Report every line in the rows below that contains the string "coordinates", copying each such line in full. Case counts when matching.

·····

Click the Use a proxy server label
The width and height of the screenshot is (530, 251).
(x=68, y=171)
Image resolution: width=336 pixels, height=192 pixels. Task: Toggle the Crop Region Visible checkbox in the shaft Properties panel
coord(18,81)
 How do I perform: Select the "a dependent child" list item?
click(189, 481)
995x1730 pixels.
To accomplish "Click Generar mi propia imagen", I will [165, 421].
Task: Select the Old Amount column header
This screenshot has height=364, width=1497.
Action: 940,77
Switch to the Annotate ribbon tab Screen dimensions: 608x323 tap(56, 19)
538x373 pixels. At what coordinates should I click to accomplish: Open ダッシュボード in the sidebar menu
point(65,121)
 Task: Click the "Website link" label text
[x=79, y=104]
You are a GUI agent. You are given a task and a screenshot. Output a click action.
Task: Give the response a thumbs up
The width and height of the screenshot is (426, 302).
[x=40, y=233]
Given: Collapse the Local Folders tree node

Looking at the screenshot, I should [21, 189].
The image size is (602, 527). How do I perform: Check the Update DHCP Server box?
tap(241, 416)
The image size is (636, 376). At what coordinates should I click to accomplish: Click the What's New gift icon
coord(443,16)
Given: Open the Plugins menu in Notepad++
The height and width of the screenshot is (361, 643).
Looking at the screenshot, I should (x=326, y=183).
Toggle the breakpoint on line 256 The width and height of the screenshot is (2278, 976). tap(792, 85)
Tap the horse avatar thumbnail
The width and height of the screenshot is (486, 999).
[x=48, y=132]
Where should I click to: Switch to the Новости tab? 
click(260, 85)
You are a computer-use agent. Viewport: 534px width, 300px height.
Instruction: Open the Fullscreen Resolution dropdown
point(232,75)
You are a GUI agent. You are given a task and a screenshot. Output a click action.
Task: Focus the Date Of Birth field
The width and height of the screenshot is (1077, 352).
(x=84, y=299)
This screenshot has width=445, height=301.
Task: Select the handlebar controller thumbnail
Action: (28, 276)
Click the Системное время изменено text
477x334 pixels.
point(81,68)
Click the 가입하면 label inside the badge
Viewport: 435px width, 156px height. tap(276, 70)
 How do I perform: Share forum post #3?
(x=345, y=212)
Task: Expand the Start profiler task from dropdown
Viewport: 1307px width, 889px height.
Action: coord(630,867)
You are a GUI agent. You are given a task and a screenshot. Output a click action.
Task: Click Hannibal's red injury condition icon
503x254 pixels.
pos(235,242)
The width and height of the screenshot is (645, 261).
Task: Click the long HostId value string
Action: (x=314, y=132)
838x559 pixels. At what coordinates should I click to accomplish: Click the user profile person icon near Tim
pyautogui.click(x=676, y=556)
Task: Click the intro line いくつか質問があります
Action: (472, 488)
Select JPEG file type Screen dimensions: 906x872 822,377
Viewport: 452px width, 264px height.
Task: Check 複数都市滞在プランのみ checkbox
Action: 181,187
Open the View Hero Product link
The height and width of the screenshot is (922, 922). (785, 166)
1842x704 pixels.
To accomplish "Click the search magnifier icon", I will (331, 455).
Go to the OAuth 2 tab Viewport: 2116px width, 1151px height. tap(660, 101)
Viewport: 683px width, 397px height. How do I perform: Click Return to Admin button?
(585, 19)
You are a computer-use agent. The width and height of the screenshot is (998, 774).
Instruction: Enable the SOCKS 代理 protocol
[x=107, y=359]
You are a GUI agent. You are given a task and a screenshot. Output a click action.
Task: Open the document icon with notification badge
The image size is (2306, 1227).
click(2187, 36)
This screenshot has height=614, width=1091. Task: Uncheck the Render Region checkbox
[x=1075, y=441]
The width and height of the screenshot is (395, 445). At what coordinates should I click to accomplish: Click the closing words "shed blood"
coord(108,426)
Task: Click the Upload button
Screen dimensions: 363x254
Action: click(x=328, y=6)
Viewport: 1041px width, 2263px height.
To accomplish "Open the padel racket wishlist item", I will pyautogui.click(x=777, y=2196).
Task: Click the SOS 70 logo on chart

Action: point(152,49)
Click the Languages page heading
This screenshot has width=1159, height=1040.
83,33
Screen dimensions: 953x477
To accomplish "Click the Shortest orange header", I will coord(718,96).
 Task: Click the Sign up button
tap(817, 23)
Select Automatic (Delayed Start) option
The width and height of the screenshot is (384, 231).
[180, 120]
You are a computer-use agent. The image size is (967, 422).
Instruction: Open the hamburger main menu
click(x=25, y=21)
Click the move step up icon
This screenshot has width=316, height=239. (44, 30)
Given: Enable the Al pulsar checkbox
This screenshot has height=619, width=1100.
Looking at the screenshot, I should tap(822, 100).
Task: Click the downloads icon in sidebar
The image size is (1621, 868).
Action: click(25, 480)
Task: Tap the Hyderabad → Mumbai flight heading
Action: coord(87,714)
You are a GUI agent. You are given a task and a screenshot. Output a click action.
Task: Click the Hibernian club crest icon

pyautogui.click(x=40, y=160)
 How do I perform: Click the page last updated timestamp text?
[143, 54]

·····

RIGHT ANSWER —
538x373 pixels. At what coordinates should I click to accomplish: Open ダッシュボード in the sidebar menu
The image size is (636, 376). At what coordinates should I click to accomplish: Click the What's New gift icon
838x559 pixels. At what coordinates should I click to accomplish: Click the user profile person icon near Tim
The width and height of the screenshot is (395, 445). At what coordinates should I click to accomplish: Click the closing words "shed blood"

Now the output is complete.